Debit Office Equipment $102,500
Credit Cash Account $41,000
Credit Note Payable $61,500
To record the purchase of office equipment.
Debit Inventory $250,000
Credit Accounts Payable $250,000
To record the purchase of inventory.
Debit Accounts Receivable $425,000
Credit Sales Revenue $425,000
To record the sale of goods on account.
Debit Cost of Goods Sold $212,500
Credit Inventory $212,500
To record the cost of goods sold.
Debit Rent Expense $5,500
Credit Cash Account $5,500
To record the payment of rent for the month.
Debit Prepaid Insurance $2,880
Credit Cash Account $2,880
To record the payment for insurance for a year.
Debit Accounts Payable $180,625
Credit Cash Account $180,625
To record the payment to suppliers on account.
Debit Cash Account $85,000
Credit Accounts Receivable $85,000
To record the receipt of cash from customers.
Debit Dividend $6,250
Credit Cash Account $6,250
To record the payment of cash dividend.
Debit Depreciation Expense - Office Equipment $2,050
Credit Accumulated Depreciation - Office Equipment $2,050
To record depreciation expense for the month.
Debit Insurance Expense $240
Credit Prepaid Insurance $240
To record insurance expense for the month.
Explanation:
Stridewell's insurance expense that expired for the month is obtained by dividing the Prepaid Insurance by 12 since it is for one year.
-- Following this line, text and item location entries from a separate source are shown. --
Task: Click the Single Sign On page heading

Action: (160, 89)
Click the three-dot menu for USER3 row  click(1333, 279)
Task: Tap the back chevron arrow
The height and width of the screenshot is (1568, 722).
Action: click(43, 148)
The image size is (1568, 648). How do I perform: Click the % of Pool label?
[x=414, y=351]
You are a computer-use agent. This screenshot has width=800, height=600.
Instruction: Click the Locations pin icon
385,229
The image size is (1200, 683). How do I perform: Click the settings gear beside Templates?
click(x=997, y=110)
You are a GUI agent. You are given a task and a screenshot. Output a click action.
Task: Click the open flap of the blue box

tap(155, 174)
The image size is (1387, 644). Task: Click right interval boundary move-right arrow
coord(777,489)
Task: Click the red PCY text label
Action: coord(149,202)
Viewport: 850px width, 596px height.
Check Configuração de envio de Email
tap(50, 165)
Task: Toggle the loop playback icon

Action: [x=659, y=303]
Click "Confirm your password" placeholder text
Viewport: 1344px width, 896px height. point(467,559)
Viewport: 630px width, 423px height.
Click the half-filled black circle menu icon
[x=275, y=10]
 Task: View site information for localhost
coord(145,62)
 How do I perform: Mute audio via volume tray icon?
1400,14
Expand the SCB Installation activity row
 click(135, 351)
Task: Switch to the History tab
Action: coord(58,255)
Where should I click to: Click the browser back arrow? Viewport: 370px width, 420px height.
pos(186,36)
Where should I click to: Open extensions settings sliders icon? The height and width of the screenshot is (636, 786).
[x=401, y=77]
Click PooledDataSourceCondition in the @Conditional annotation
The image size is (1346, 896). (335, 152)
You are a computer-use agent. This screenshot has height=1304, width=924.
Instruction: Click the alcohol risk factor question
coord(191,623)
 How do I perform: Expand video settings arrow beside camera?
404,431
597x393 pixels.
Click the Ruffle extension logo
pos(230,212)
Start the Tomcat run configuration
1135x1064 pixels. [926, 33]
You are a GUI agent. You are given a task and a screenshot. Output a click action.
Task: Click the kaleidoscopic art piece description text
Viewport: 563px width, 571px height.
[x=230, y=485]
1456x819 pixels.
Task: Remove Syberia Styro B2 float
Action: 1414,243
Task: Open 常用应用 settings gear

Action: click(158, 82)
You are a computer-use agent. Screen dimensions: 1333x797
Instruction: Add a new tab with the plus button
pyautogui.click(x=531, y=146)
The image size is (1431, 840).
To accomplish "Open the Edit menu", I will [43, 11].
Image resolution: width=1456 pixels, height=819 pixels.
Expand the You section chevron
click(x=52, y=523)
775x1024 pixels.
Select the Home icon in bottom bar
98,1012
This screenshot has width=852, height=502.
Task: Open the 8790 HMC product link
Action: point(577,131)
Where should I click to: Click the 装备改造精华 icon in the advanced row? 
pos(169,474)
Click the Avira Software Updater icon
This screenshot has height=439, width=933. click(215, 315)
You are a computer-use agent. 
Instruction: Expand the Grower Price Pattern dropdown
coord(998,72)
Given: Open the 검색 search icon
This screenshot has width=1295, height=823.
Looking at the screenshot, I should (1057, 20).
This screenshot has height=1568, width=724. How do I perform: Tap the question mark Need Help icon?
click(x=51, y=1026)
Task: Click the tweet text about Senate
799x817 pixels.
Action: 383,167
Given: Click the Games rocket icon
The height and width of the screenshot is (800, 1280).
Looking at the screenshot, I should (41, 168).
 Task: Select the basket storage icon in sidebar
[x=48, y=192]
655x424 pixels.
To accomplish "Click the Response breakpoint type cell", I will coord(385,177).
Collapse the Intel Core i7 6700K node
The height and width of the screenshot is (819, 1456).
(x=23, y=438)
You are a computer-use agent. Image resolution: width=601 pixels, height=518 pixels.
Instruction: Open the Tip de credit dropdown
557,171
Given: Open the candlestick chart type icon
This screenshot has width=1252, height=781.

Thus, Stridewell obtains $240 ($2,880/12) as the expense for the month. The balance remaining in the Prepaid Insurance is a current asset which is carried into the next month.
Journal entries help us to identify the accounts involved in each Stridewell's transaction and the account it should debit and the one it should credit. They are the initial record made by Stridewell in its accounting books for each business transaction.